ETF Investing Guide: Three Candidates for a Solution to the Problem of When to Get Started
So here are three alternatives that lower the risk of taking the plunge into overvalued assets.
- Chose a rebalancing rule that lessens the impact of over- or under-valuation in your initial portfolio. The “overshoot” rebalancing rule outlined in the discussion of rebalancing would work well: you only rebalance when a particular asset deviates significantly from your target allocation. That would lower the damage from rebalancing to an asset class that continues to fall, but it won’t save you from losing money on your original allocation.
- Implement your initial asset allocation gradually. You could build your portfolio gradually over a year, or two years, or five years. Advantage: you’ll buy the assets at an average cost of their prices over that period. Disadvantages:
- The potential opportunity cost of leaving your savings in cash rather than stocks, bonds and real estate;
- Delaying the benefits of frequent rebalancing once you’re up and running (buy low, sell high); and
- Higher trading costs as you purchase your ETFs (and closed-end funds) in multiple small blocks rather than a few large blocks.
- Find some way to determine whether stocks, bonds and real estate are fairly valued, and only buy them when they are. The challenge, however, is arriving at an estimate of fair value for the various asset classes that you trust. Even professionals disagree profoundly about this issue. Wall Street firms, for example, employ “strategists” who focus on exactly the question of how exposed to equities portfolios should be, given current valuation levels. But they frequently disagree with each other (see table below), and in aggregate there seems to be little correlation between their intelligence and their track record.
In sum, none of the three solutions to the problem of when to implement your long-term asset allocation goals is entirely satisfactory. Your decision of when to buy stock, bond and REIT ETFs will inevitably involve subjective judgment, and the chances you will buy at the best possible level are minimal.

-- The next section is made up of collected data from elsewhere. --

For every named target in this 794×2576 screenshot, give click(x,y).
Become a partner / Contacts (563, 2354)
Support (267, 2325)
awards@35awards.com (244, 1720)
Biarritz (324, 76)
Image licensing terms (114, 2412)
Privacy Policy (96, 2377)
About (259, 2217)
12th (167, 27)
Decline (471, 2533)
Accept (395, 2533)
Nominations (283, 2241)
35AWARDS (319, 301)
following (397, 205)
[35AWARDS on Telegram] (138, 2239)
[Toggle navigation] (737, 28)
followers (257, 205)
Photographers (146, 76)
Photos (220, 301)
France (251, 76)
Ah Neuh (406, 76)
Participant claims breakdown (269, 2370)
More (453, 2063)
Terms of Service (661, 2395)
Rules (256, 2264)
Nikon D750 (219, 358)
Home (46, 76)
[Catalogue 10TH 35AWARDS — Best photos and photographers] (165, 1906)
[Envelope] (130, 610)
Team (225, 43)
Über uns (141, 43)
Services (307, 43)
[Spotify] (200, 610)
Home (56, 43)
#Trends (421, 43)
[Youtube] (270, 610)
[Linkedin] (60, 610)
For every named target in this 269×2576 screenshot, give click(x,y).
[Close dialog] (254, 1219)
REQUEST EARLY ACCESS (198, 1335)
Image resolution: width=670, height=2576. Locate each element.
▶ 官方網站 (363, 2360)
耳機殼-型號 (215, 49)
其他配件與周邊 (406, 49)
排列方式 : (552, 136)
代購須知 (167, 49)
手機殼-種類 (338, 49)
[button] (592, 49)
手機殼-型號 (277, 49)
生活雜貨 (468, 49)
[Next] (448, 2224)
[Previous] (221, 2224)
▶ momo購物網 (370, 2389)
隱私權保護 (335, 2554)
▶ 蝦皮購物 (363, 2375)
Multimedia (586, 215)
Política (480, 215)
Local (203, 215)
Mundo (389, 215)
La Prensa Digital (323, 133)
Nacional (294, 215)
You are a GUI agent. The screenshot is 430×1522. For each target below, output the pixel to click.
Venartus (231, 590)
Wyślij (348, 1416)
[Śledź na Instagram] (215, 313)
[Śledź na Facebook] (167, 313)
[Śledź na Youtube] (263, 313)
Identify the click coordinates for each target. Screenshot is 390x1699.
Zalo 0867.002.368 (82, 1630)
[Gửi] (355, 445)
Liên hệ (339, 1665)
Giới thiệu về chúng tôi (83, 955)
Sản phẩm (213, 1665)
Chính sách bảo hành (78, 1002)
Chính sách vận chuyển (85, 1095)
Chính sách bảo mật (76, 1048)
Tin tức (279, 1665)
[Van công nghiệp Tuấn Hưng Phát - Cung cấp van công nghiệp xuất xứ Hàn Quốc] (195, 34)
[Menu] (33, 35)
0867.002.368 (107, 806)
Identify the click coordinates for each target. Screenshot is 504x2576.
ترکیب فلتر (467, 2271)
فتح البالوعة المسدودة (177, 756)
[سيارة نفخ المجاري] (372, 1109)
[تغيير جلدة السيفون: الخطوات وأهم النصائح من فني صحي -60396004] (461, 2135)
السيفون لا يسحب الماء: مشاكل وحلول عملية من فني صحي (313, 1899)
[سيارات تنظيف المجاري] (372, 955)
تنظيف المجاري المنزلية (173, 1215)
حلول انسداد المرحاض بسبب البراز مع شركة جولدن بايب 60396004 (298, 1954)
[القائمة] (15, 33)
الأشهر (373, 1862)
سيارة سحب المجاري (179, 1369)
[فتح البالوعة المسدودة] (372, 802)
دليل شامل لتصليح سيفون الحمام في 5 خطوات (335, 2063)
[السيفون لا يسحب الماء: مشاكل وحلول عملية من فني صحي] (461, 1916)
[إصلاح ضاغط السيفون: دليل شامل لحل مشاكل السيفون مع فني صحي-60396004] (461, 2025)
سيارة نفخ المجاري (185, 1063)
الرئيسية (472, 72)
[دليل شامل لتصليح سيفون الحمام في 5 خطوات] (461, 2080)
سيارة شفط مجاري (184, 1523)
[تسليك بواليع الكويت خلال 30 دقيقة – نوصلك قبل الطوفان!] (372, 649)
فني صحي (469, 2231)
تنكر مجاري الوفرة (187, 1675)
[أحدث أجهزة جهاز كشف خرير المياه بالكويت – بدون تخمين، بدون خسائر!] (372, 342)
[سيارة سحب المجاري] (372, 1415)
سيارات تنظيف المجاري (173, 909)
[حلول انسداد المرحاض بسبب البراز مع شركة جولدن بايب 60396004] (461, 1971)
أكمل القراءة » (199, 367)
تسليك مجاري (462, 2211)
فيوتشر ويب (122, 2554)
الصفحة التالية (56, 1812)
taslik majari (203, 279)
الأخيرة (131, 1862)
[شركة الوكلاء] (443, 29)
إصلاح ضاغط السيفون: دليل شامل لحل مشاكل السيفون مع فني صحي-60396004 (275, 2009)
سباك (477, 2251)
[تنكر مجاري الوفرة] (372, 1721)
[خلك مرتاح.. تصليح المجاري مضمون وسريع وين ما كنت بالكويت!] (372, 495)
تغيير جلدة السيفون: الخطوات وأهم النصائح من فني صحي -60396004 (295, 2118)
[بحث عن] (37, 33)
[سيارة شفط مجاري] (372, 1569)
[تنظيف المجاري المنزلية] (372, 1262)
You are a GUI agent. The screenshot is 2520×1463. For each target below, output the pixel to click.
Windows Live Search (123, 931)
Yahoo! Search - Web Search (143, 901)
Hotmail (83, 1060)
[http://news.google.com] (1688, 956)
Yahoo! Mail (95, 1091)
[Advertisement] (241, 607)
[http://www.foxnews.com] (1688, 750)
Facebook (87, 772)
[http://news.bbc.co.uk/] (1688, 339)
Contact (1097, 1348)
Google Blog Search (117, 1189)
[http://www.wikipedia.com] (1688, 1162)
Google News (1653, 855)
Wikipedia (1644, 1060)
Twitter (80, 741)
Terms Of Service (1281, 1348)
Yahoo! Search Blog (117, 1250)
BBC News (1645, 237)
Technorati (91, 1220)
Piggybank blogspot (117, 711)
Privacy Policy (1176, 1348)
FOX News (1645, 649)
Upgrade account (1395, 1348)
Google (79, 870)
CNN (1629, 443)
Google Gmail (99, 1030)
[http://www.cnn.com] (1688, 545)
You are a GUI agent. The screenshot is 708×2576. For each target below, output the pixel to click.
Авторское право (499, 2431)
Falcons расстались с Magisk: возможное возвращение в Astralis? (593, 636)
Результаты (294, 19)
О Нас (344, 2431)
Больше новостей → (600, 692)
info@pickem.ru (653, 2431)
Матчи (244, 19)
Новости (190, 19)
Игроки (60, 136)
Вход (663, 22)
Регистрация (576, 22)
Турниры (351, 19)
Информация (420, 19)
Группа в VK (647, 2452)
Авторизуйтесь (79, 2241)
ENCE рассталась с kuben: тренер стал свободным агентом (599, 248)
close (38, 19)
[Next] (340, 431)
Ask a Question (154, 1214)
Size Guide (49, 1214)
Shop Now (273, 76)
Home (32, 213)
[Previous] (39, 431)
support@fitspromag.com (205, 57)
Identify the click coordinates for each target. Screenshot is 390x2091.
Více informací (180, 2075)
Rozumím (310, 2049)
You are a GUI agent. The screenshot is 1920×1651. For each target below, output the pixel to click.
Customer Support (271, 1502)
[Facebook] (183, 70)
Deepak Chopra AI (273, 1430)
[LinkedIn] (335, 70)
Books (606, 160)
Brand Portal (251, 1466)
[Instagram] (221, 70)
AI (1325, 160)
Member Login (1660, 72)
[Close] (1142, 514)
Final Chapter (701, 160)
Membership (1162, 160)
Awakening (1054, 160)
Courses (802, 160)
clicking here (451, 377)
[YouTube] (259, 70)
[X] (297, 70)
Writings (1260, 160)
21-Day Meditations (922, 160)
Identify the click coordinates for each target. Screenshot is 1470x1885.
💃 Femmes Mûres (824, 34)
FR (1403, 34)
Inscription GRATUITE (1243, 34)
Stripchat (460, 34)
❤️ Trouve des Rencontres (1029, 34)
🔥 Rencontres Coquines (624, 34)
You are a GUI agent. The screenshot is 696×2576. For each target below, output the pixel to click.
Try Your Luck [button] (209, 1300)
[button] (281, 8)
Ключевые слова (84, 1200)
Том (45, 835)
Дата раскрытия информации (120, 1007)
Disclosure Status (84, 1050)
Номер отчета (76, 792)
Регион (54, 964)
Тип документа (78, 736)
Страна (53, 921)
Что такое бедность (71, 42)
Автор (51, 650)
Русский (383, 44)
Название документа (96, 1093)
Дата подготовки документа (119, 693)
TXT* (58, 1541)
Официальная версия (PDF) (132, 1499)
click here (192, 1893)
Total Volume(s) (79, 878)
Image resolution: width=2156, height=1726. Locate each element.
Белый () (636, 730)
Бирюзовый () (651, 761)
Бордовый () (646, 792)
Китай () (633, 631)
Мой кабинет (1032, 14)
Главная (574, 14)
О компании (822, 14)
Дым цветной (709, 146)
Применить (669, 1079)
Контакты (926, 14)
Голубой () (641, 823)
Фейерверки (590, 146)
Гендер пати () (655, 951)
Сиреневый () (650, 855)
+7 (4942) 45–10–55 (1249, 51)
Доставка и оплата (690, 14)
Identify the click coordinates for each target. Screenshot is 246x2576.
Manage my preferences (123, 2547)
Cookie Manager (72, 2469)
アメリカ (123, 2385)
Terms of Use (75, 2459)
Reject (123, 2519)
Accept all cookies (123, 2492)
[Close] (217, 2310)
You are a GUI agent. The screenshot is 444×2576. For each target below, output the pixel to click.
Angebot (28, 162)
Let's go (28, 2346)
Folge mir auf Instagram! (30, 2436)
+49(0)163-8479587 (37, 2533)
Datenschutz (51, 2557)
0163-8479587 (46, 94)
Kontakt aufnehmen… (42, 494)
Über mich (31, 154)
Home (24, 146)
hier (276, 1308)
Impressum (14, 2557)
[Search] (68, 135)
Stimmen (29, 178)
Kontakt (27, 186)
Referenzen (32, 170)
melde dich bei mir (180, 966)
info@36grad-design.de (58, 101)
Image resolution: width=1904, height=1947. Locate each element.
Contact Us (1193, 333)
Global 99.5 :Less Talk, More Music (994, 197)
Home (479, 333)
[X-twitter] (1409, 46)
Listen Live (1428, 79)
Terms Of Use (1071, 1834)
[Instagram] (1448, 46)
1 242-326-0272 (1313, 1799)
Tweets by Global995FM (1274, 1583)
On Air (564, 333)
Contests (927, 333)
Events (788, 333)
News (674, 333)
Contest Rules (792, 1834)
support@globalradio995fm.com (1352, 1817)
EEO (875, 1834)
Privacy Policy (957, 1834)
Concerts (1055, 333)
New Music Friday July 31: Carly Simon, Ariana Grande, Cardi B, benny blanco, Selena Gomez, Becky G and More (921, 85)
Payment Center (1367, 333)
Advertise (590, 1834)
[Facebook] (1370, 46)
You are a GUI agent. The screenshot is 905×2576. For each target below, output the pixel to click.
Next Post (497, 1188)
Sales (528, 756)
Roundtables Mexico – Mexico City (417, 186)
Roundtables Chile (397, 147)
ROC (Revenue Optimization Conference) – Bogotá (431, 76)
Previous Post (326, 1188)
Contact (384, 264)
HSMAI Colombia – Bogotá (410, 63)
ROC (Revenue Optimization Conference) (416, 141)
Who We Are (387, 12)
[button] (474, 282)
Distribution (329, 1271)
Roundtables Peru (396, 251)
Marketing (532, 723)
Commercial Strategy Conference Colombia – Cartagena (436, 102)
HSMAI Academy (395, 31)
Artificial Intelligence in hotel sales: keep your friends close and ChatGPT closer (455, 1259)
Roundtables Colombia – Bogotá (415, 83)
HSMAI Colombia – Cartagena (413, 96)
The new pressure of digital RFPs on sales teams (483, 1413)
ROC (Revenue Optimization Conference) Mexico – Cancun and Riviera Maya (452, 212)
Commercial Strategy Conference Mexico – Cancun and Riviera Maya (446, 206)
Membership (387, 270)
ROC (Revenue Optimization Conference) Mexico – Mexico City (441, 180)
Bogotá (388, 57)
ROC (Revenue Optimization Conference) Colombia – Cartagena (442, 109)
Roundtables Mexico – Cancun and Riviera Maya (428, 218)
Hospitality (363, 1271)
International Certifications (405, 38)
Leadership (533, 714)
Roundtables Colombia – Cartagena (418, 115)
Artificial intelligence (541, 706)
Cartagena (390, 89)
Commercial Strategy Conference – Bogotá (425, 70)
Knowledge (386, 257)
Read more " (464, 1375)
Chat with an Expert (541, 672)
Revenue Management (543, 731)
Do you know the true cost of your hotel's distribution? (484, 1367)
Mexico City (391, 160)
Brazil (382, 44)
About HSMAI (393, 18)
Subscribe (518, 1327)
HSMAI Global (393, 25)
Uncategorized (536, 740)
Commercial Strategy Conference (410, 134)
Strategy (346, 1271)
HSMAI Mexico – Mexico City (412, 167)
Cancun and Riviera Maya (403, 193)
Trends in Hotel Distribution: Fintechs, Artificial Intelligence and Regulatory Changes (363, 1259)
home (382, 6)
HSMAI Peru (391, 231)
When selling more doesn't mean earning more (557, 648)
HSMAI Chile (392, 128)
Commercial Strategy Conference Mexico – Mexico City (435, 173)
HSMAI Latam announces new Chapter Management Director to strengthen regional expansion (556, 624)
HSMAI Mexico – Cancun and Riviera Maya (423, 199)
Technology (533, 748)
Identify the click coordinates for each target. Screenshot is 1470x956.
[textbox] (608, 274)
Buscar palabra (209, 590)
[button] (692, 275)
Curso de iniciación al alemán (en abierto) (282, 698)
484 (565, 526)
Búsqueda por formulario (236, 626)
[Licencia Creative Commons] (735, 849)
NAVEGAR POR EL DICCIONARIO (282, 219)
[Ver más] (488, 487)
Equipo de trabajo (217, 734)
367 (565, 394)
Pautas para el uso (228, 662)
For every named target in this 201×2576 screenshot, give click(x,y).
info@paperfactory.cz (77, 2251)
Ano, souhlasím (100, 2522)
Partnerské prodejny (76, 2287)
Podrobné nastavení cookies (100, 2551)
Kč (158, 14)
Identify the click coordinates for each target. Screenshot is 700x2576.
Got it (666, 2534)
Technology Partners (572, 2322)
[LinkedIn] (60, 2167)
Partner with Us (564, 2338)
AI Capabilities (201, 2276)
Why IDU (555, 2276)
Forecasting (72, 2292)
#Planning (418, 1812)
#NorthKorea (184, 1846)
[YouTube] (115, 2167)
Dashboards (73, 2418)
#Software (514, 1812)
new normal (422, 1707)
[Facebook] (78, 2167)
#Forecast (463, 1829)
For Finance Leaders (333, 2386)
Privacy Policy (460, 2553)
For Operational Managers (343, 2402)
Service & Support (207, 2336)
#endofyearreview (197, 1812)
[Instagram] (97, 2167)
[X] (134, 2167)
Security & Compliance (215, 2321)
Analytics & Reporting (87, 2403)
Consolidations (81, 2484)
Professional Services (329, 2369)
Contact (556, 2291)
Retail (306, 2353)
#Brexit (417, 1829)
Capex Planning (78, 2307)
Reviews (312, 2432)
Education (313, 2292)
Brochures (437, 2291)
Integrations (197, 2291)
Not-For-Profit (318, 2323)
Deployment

However, it’s important to keep two things in mind. First, over long periods of time, portfolio rebalancing will ensure that your portfolio reaches your target allocation, and then benefits from over and under-valuation of asset classes. And second, whichever approach to investing you adopt you’ll choose an initial asset allocation, whether you do it consciously or not. (Go figure what your current asset allocation is; it may shock you.) But with the approach I’ve described, you think clearly about your desired asset allocation, and understand the risks of buying asset classes during periods of overvaluation.